ピアノは、鍵盤を押すとその奥にあるハンマーと呼ばれるパーツが下から弦を打って音を出す仕組みになっています。ハンマーは個々の鍵盤の音の表現力を左右する、いわゆるピアノの頭脳。専用の道具を使い、弦の張力を加減しながら音の高さを調整して音律を作るのが調律です。ちなみにピアノの弦は1本平均90キロという強い力で張られていて、時間の経過とともに弦が伸びて音程が乱れる原因にもなり、定期的な調律が必要です。
調律師の仕事はほかにも、ピアノが最も良い状態で音を出せるようにする「整調」、演奏家の求める音色や音質を整える「整音」などがあります。地道な裏方仕事ですが、「裏方の花形」と言われているのがコンサートホール専用のピアノの調律。コンサートが成功するか否かは、ピアニスト好みの弾き心地に合う調律を行い、最高の状態で演奏できるように仕上げる調律師の腕にかかっています。

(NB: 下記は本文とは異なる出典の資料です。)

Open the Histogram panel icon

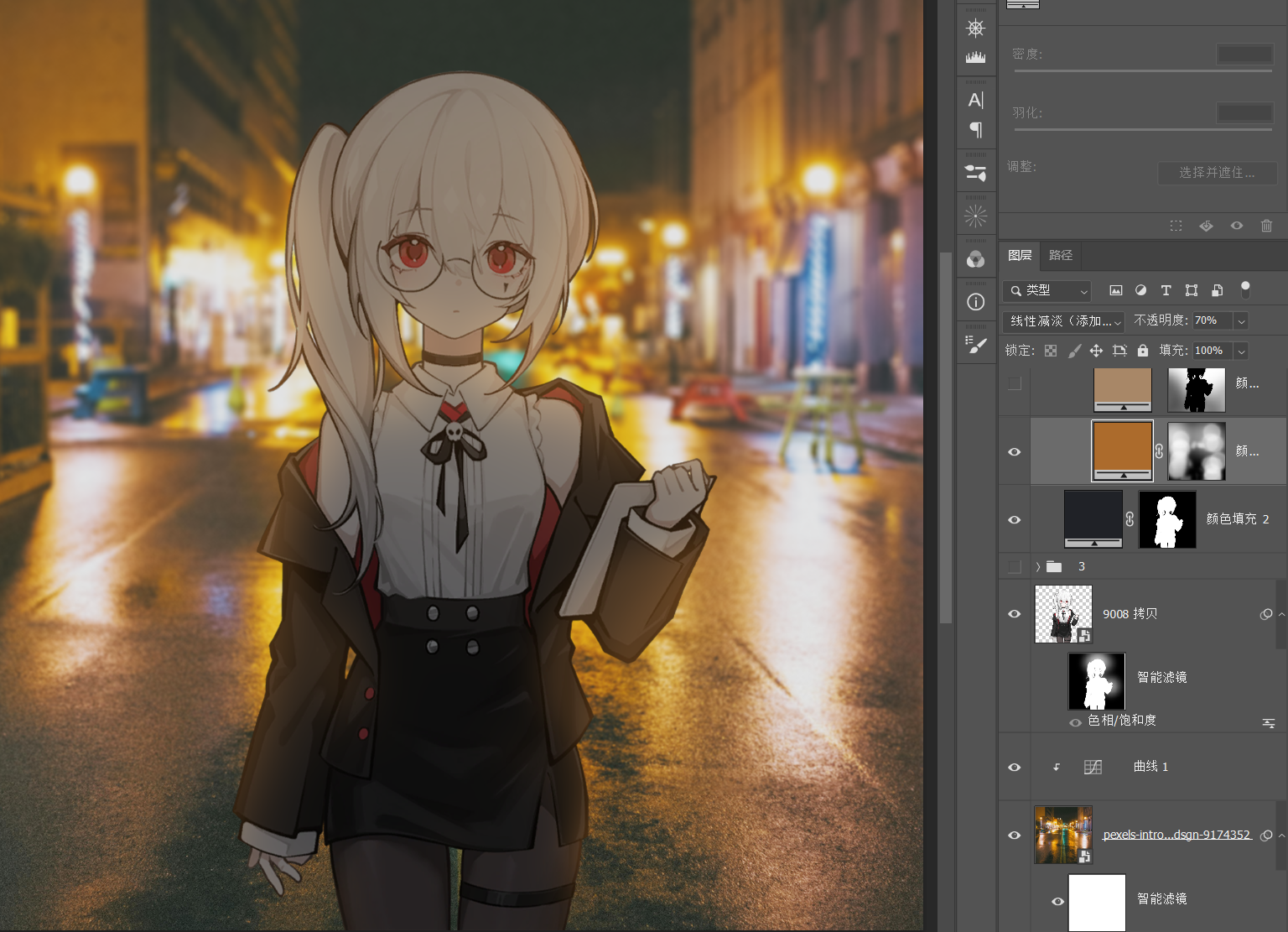tap(975, 57)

コンサートホールには専任の調律師がいることが多いのですが、『ピアノのムシ』では蛭田の元にもチャンスが舞い込みます。「コンサートチューナーという大役のチャンスをあげると」いう自信家のピアニストからの依頼で、嫌々ながら引き受ける蛭田。それでも、鍵盤を弾いた後にハンマーが動いて弦を打つまでの動きを調整したことで、静と動、柔と剛など対極的な曲調が表現できるようになり、ピアノの本来の魅力が発揮されることに。ピアニストは今までどおりピアノを弾きこなせなくなり、実は実力に合わせて調律されていたことが分かってしまうのです。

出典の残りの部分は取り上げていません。